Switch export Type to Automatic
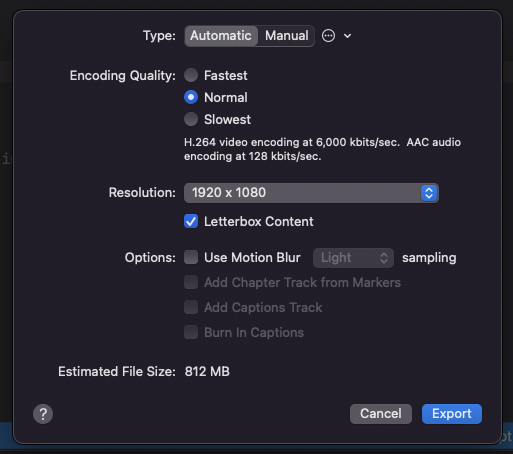 (x=221, y=36)
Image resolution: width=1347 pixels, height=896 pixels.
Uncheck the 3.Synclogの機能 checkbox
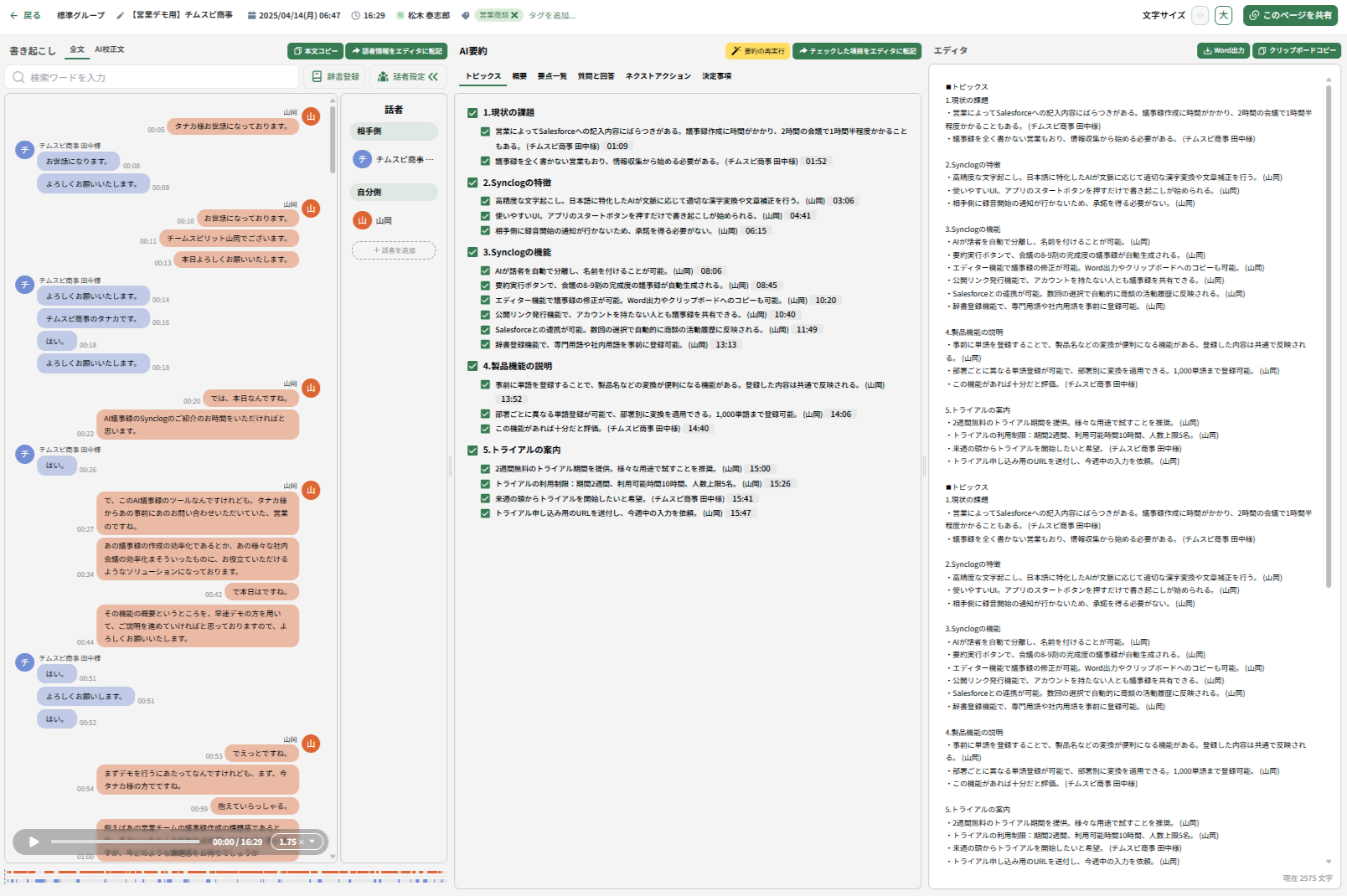pyautogui.click(x=472, y=252)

┄┄┄┄┄┄┄┄┄┄┄┄┄┄┄┄┄┄┄┄

* **REQUIRED ACTION**: The pictures stay out; copy the rest of the data word for word.

* **ANSWER SPACE**:
Switch export Type to Automatic
 (x=221, y=36)
Image resolution: width=1347 pixels, height=896 pixels.
Uncheck the 3.Synclogの機能 checkbox
pyautogui.click(x=472, y=252)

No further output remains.